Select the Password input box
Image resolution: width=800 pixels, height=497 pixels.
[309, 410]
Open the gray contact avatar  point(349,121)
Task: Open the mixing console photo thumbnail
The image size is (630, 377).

...

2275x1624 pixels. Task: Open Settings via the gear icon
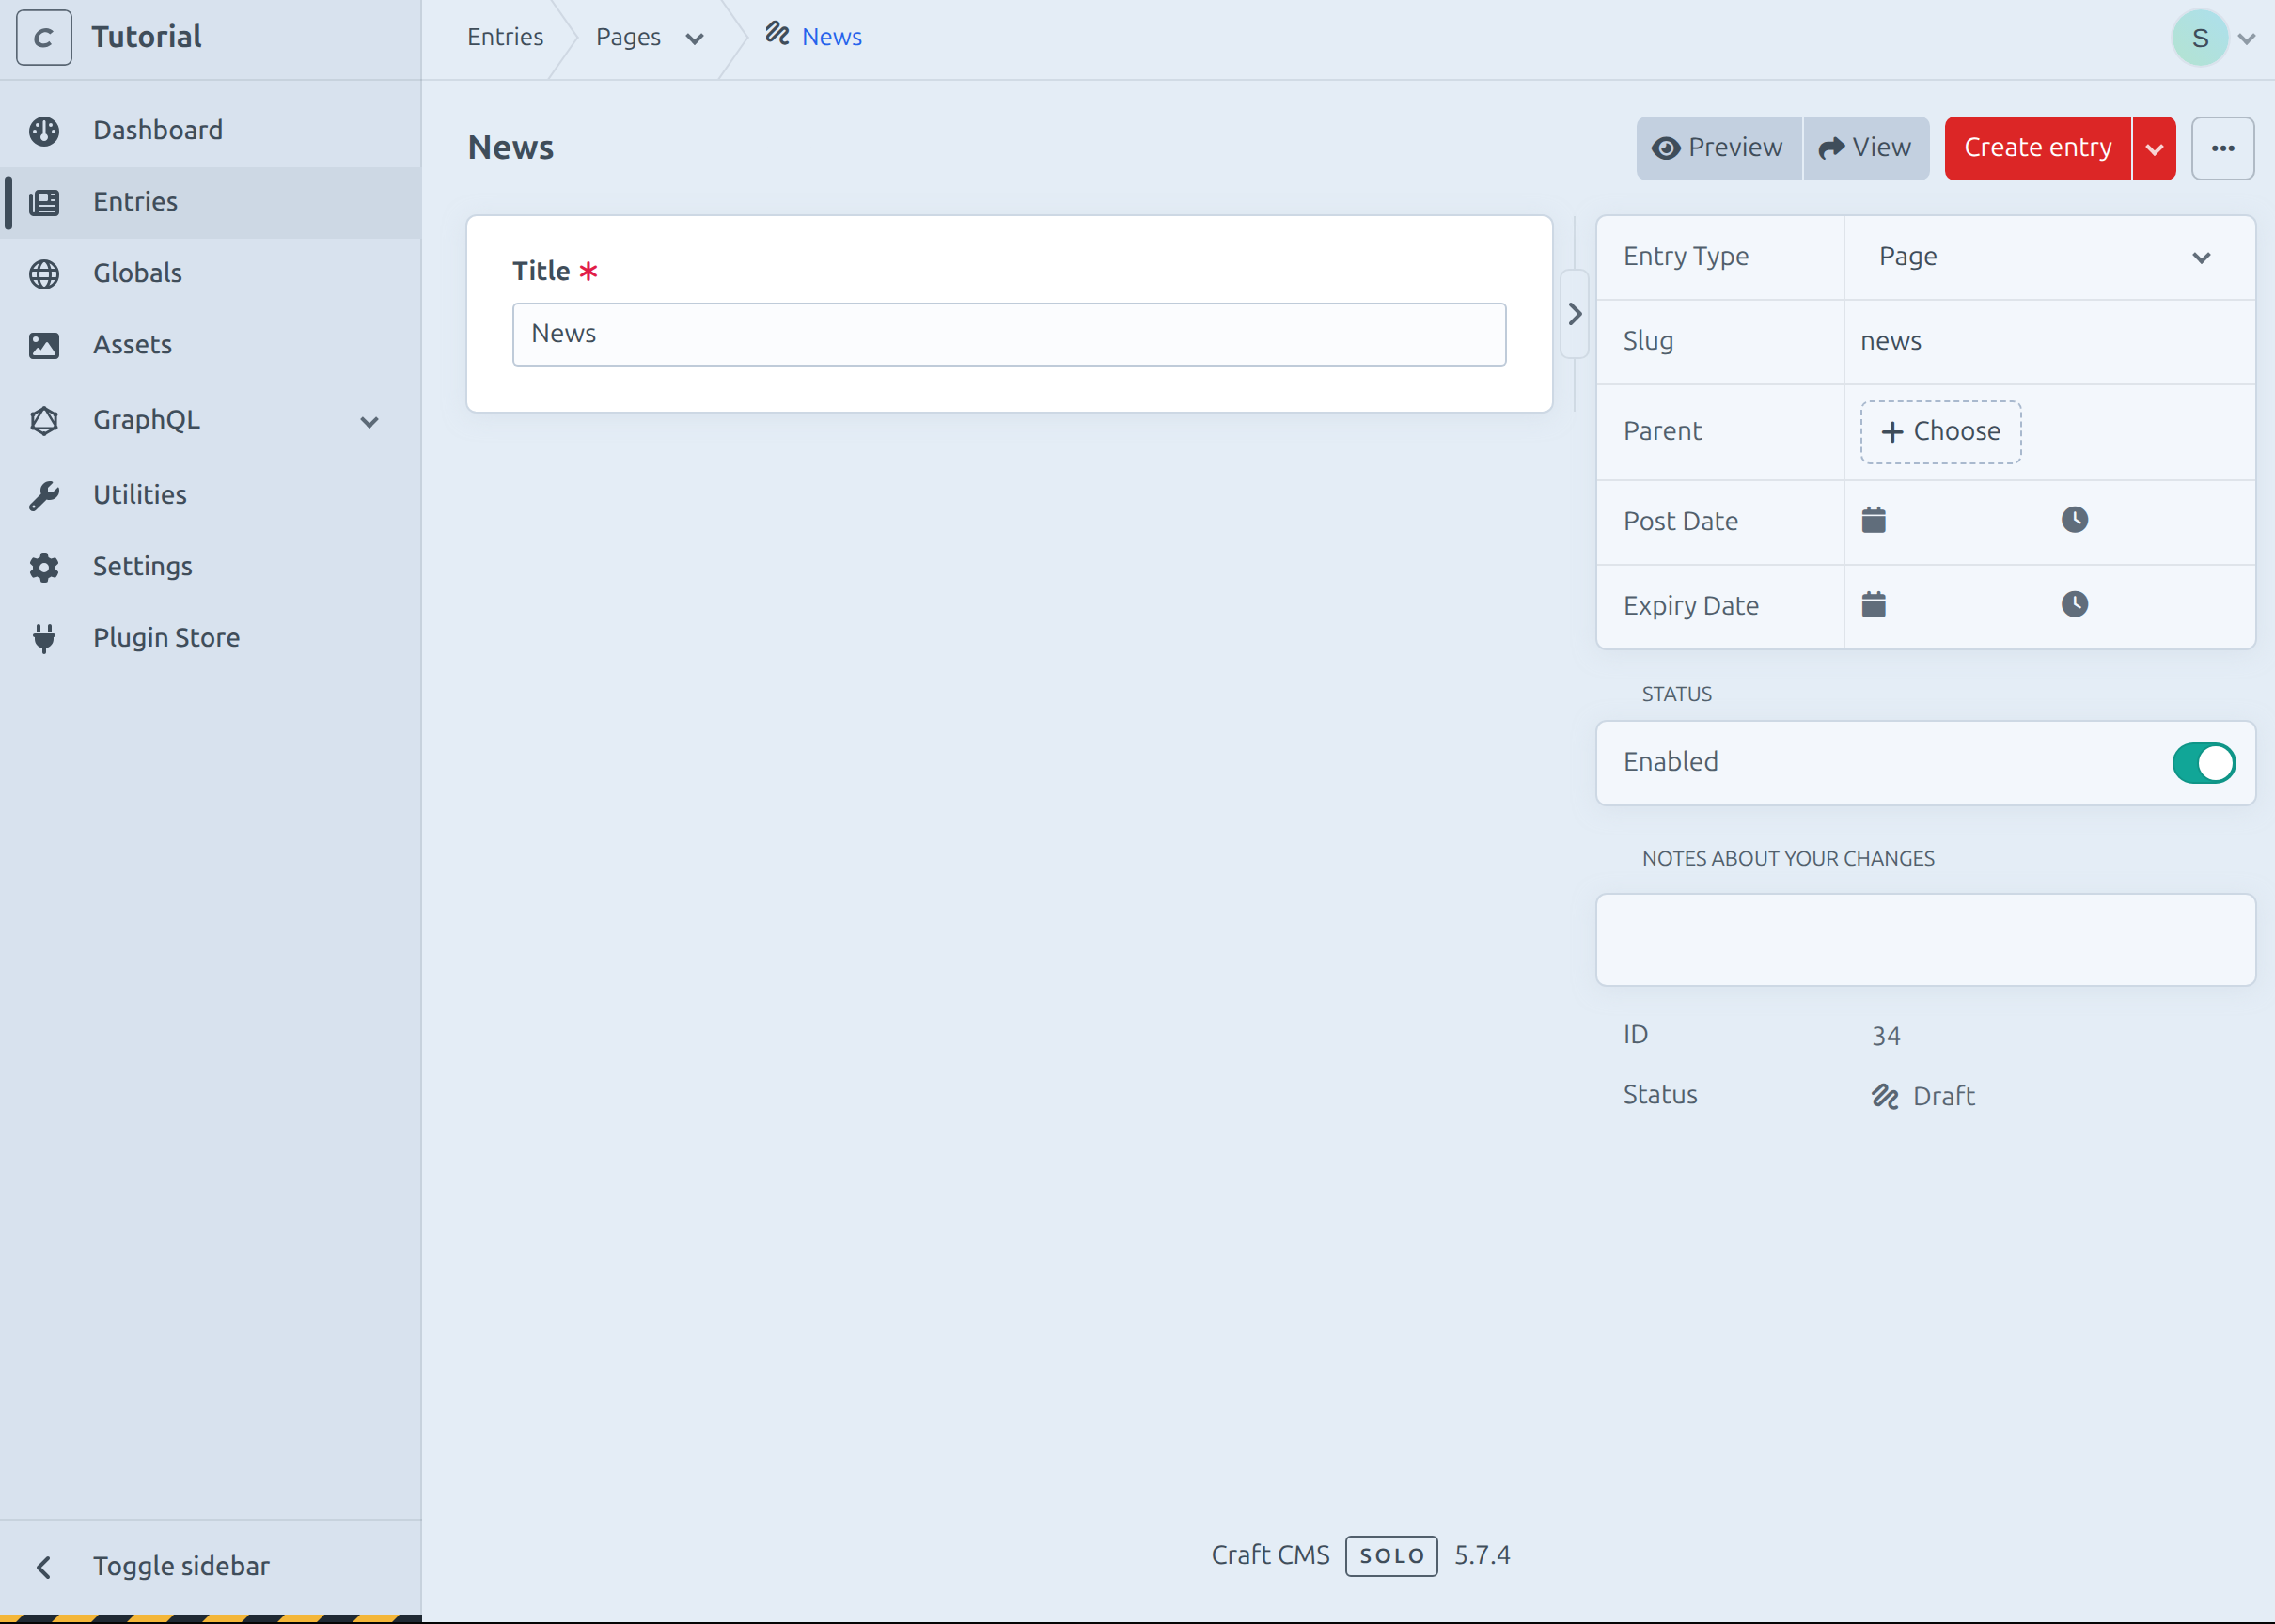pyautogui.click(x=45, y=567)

_Short task_. Shift every coordinate in the answers by adding 17 to it. Then write out everything in the material from the line containing "Select the Password input box" down to the line containing "The image size is (630, 377).", with both of those lines and the requests included.

_Reply_.
Select the Password input box
Image resolution: width=800 pixels, height=497 pixels.
[326, 427]
Open the gray contact avatar  point(366,138)
Task: Open the mixing console photo thumbnail
The image size is (630, 377).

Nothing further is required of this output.